Discussion and conclusions

[114] I accept Ms O’Gorman’s submission that the focus is on whether any advice given by the Bank might have resulted in the Bank “crossing the line” between a normal business relationship and one in which the Bank had a dominating influence. All the circumstances will be relevant including whether the Bank introduced the parties, whether it advised the customer in a situation of conflict, and whether the

customer was sophisticated and/or received independent professional advice.23




22 Commonwealth Bank of Australia v Smith, above n 11, at 477.

23 Taylor v Bank of New Zealand, above n 20, at [127].
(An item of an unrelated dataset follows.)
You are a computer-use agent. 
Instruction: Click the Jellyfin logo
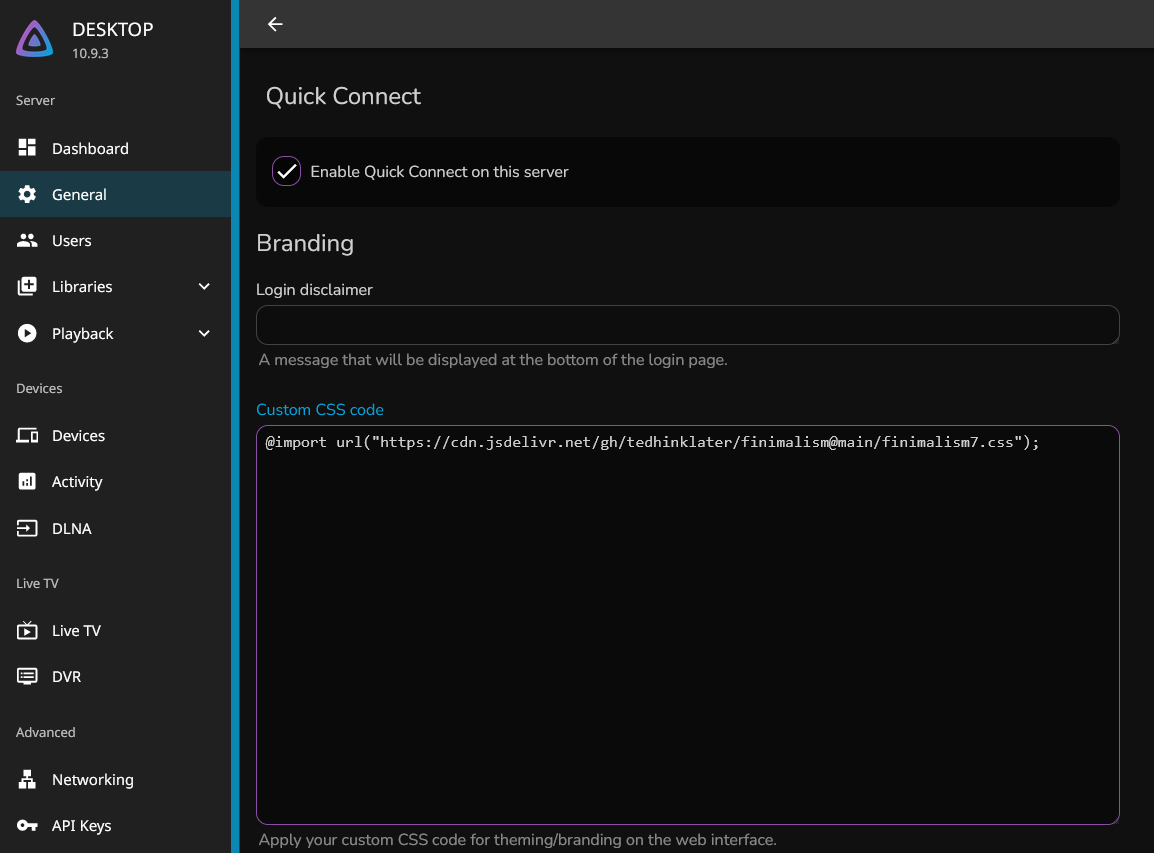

[115] In this case, the evidence does not show how the parties were introduced, although quite clearly someone must have told Mr O’Shanassy’s solicitors that the Cantara group was interested in buying the O'Shanassy block and that they might be prepared to pay a figure in the vicinity of $4.5 million (otherwise, Mr O’Shanassy would not have gone to the trouble of having his solicitors send an agreement for sale and purchase to Cantara’s solicitors). There is no evidence that the Bank participated in any negotiations, and Mr Ellis says that at the time the Whales were first considering purchasing the O'Shanassy block he was not aware that Mr O’Shanassy was a customer of the Bank. He had never been involved in services that the Bank provided to Mr O’Shanassy and never knew of his financial position. He acknowledges that he would have become aware that Mr O’Shanassy was a customer of the Bank’s Palmerston North office when considering Cantara’s request for finance for the purchase of the O'Shanassy block, as he would have seen that the Bank already had security over it.

[116] Mr Vincent’s submissions relating to the Bank’s motivations, and its alleged conflict arising from the fact that it was also a lender to Mr O’Shanassy, do not in my view go beyond the level of speculation. Mr Ellis has said on oath that he was not involved in the Bank’s relationship with Mr O’Shanassy and that he was never aware of Mr O’Shanassy’s financial position.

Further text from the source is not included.